The "orange" variant uses the "banana" symbols and includes a different section
to define the eurosign. It does not specificially override any symbols.
The exact details of how `xkb_symbols` work is out of scope for this document.
## Adding an option
For technical reasons, options do **not** have a catch-all to map option names
to files and sections and must be specifically mapped by the user. This requires
a custom rules file.

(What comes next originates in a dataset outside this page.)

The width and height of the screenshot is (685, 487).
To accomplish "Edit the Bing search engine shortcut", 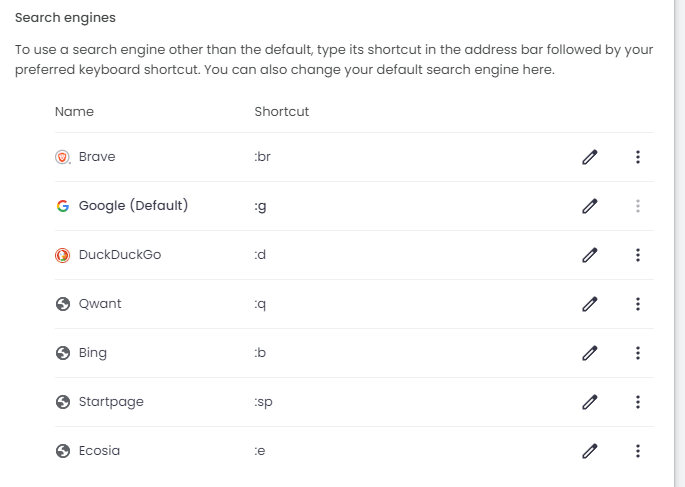I will 590,353.
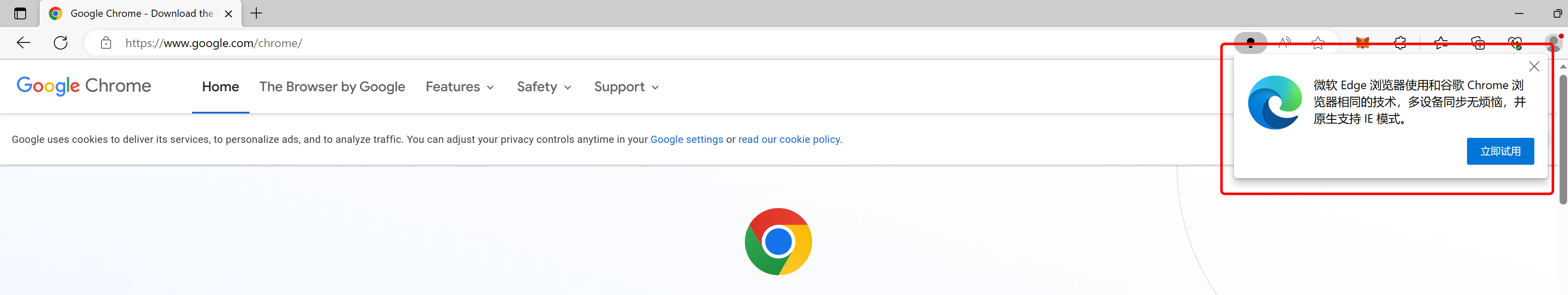Click the refresh page button
Image resolution: width=1568 pixels, height=295 pixels.
[60, 42]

As the `evdev` ruleset is hardcoded in many clients, the
custom rules file must usually be named `evdev`.
```
$ cat $XDG_CONFIG_HOME/xkb/rules/evdev
! option = symbols
custom:foo = +custom(bar)
custom:baz = +other(baz)
! include %S/evdev
```
This rules file maps the RMLVO option "custom:foo" to the "bar" section in the
`symbols/custom` file and the "custom:baz" option to the "baz" section in the
`symbols/other` file. Note how the RMLVO option name may be different to the
file or section name.
The `include` statement includes the system-provided `evdev` ruleset. This
allows users to only override those options they need.

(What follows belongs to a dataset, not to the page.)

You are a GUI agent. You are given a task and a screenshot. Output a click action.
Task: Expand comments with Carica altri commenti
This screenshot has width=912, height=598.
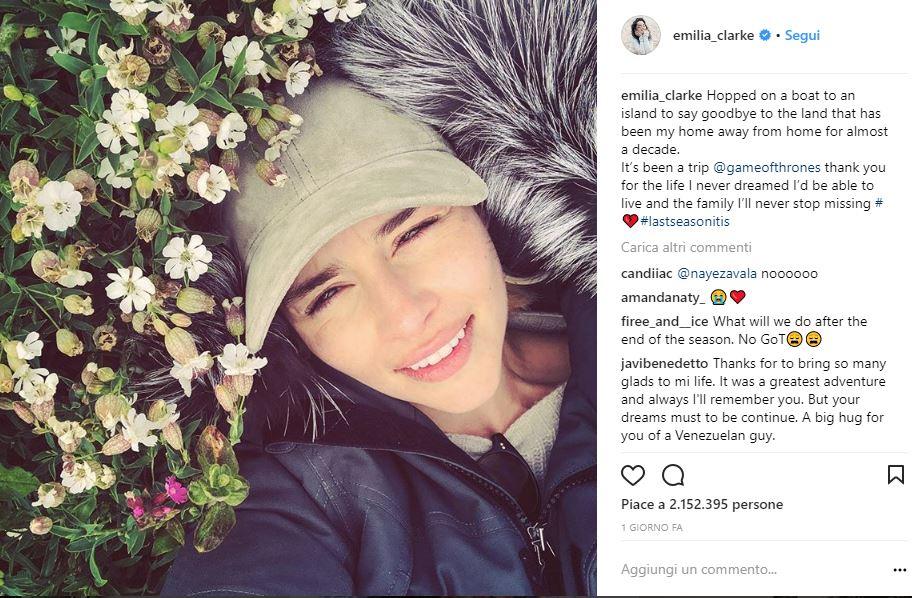686,247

The files themselves are similar to the layout examples in the previous section:
```
$ cat $XDG_CONFIG_HOME/xkb/symbols/custom
// map the Tilde key to nothing on the first shift level
partial alphanumeric_keys
xkb_symbols "bar" {
key <TLDE> { [ VoidSymbol ] };
};
$ cat $XDG_CONFIG_HOME/xkb/symbols/other
// map first key in bottom row (Z in the US layout) to k/K
partial alphanumeric_keys
xkb_symbols "baz" {
key <AB01> { [ k, K ] };
};
```
With these in place, a user may select any layout/variant together with
the "custom:foo" and/or "custom:baz" options.
## Discoverable layouts
**The below requires libxkbregistry as XKB lookup tool and does not work where
clients parse the XML file directly**.
The above sections apply only to the data files and require that the user knows
about the existence of the new entries. To make custom entries discoverable by
the configuration tools (e.g. the GNOME Control Center), the new entries must
also be added to the XML file that is parsed by libxkbregistry. In most cases,
this is the `evdev.xml` file in the rules directory. The example below shows the
XML file that would add the custom layout and custom options as outlined above
to the XKB registry:
```
$ cat $XDG_CONFIG_HOME/xkb/rules/evdev.xml
<?xml version="1.0" encoding="UTF-8"?>
<!DOCTYPE xkbConfigRegistry SYSTEM "xkb.dtd">
<xkbConfigRegistry version="1.1">
<layoutList>
<layout>
<configItem>
<name>banana</name>
<shortDescription>ban</shortDescription>
<description>Banana</description>
</configItem>
<variantList>
<variant>
<configItem>
<name>orange</name>
<shortDescription>or</shortDescription>
<description>Orange (Banana)</description>
</variant>
</variantList>
</layoutList>
<optionList>
<group allowMultipleSelection="true">
<configItem>
<name>custom</name>
<description>Custom options</description>
</configItem>
<option>
<configItem>
<name>custom:foo</name>
<description>Map Tilde to nothing</description>
</configItem>
</option>
<option>
<configItem>
<name>custom:baz</name>
<description>Map Z to K</description>
</configItem>
</option>
</group>
</optionList>
</xkbConfigRegistry>
```
The default behavior of libxkbregistry ensures that the new layout and options
are added to the system-provided layouts and options.
For details on the XML format, see DTD in `<datadir>/X11/xkb/rules/xkb.dtd`
and the system-provided XML files in `<datadir>/X11/xkb/rulies/xkb.dtd`.